Please rewrite the material from the line with "You are a computer-use agent. The" through the end, swapping "Security devices" for "Network settings" and leaving everything else unchanged. Leave the pictures out of your answer.

--------------------------------

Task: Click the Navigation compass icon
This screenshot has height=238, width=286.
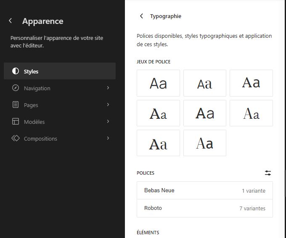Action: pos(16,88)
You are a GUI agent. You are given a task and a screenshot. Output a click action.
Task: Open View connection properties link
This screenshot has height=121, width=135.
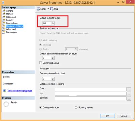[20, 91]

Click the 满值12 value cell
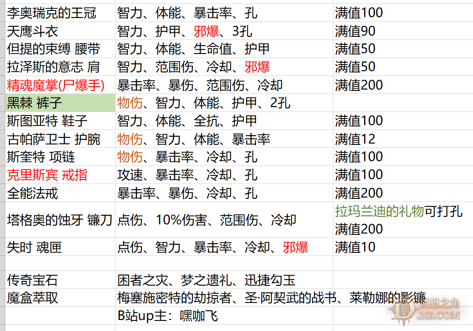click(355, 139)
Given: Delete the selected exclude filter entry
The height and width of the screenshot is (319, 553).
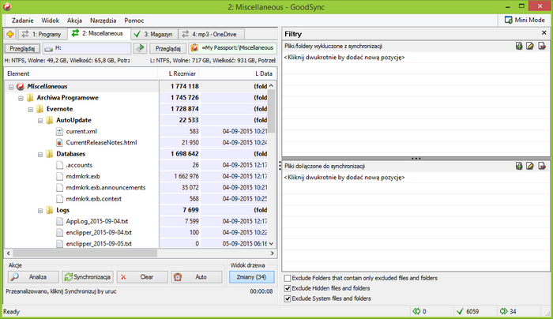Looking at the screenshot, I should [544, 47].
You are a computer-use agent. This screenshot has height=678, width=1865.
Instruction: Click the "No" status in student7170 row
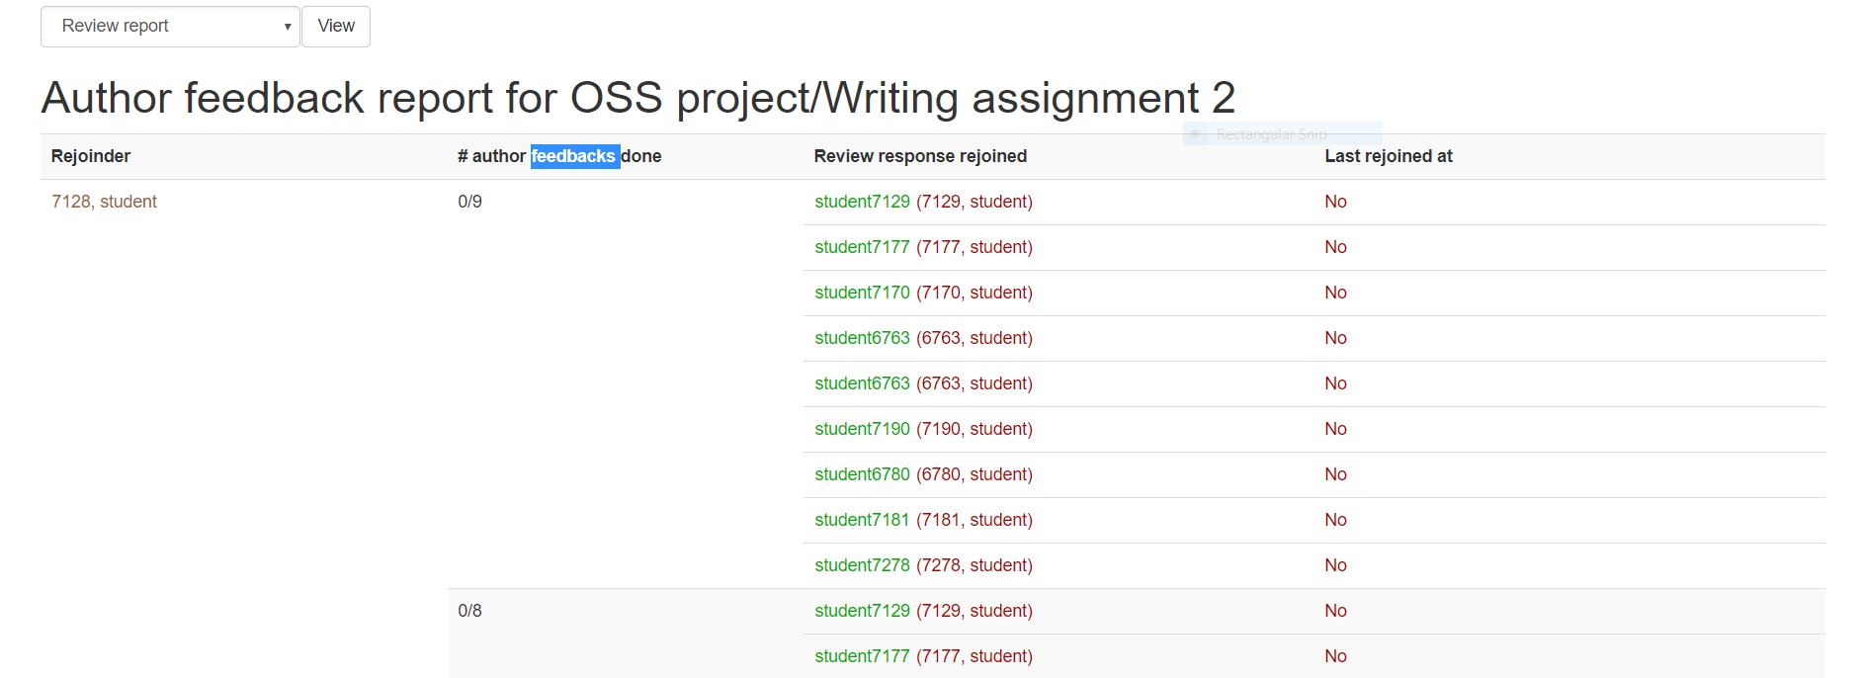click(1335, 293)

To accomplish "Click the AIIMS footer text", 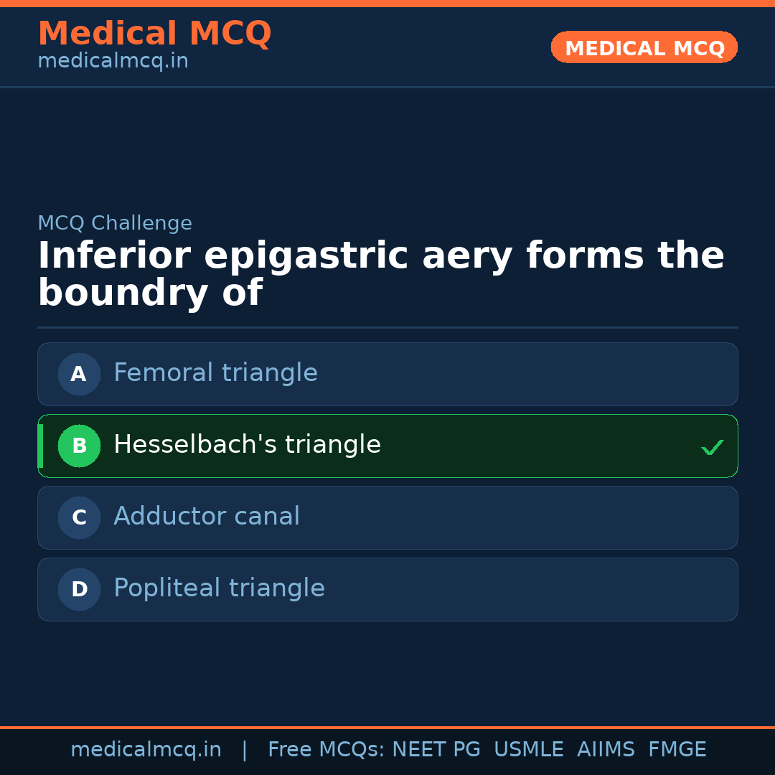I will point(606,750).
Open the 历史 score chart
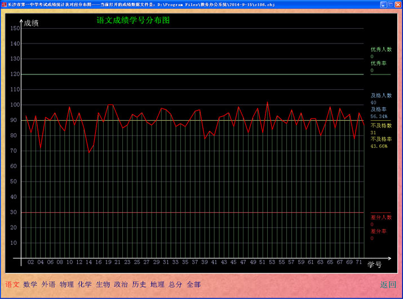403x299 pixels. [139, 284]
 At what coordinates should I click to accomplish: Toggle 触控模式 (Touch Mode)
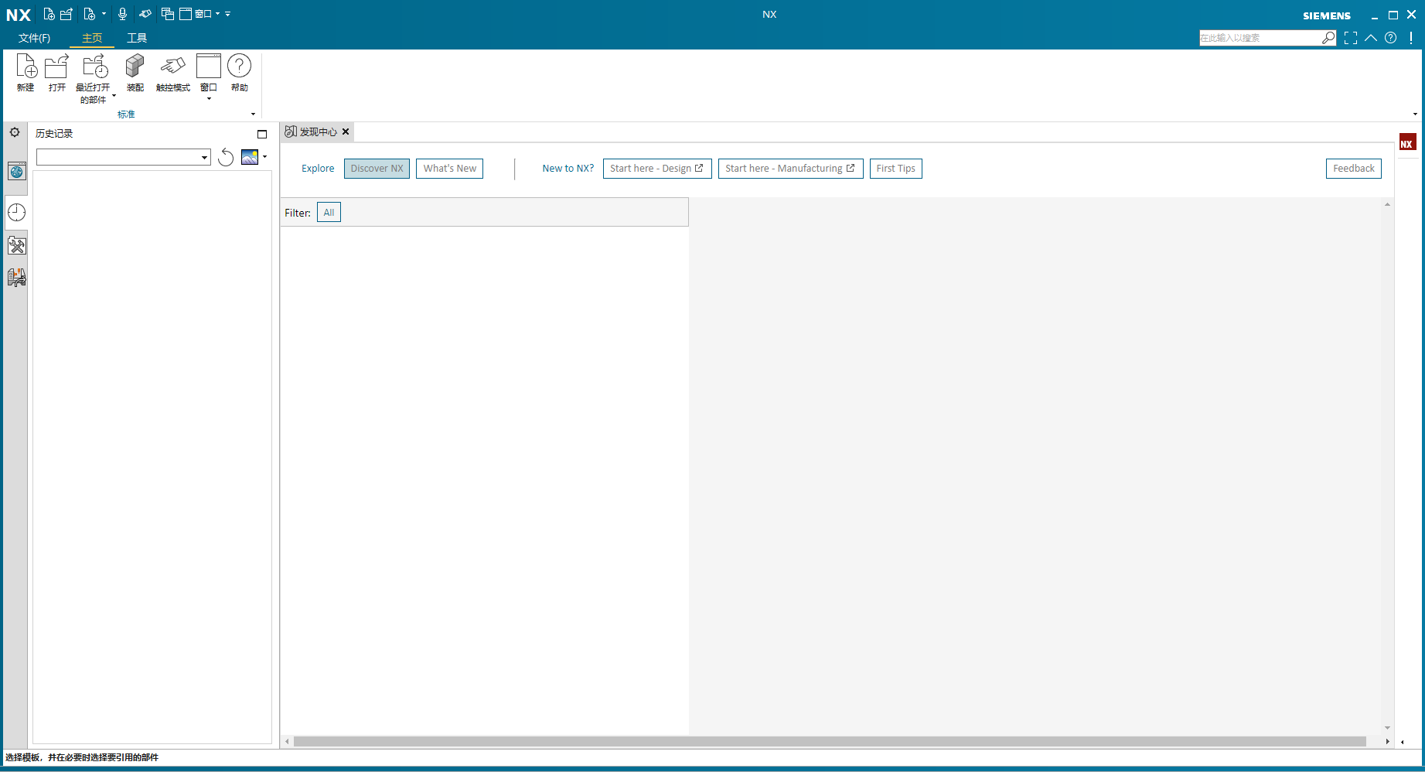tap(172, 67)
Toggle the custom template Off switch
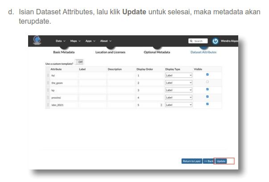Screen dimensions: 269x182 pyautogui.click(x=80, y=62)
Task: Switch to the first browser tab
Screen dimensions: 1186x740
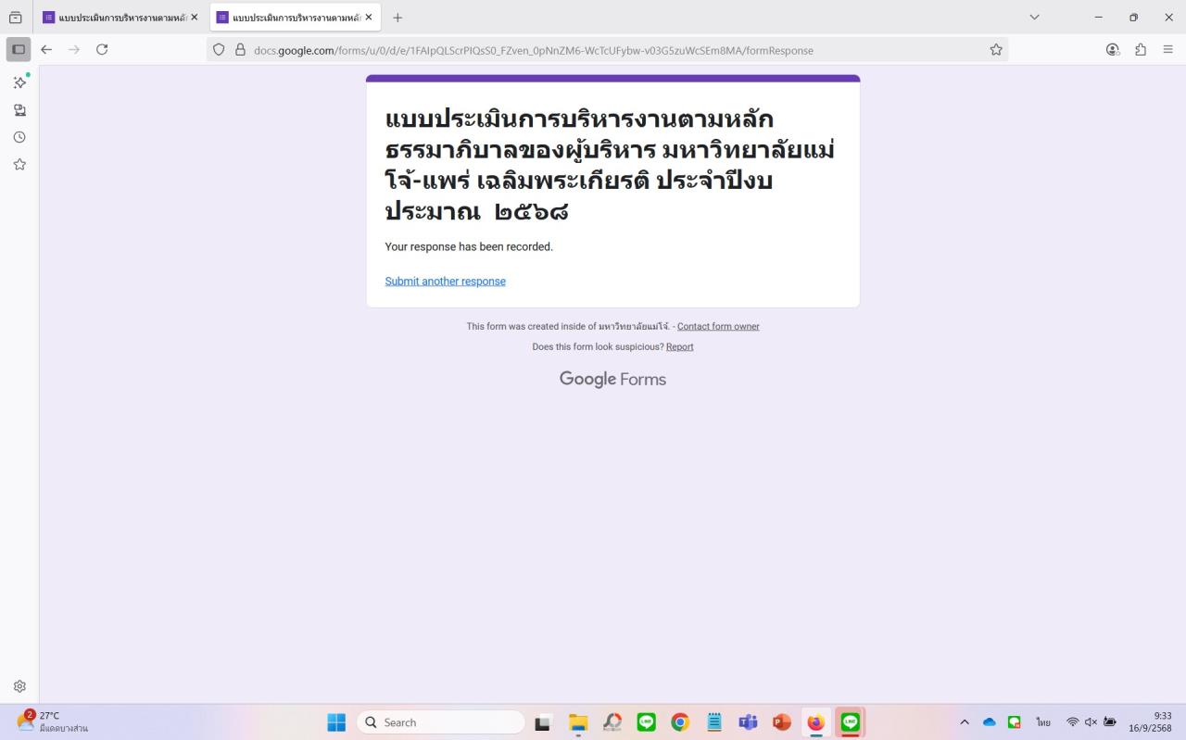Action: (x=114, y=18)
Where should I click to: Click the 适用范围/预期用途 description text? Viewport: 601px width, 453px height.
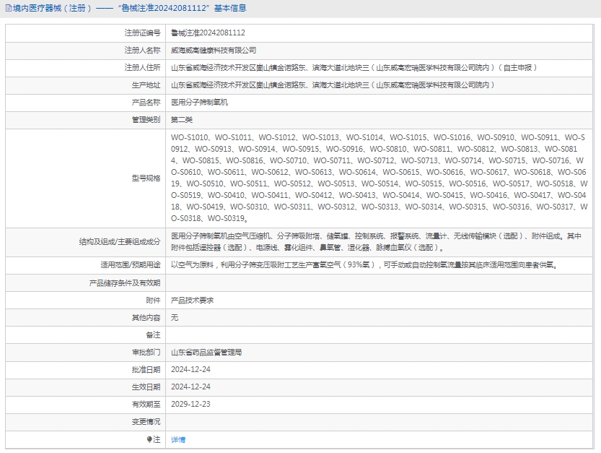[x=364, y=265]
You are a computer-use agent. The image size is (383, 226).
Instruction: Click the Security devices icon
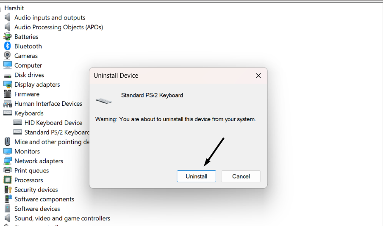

--------------------------------

## Result of this exercise
You are a computer-use agent. The image size is (383, 226).
Instruction: Click the Network settings icon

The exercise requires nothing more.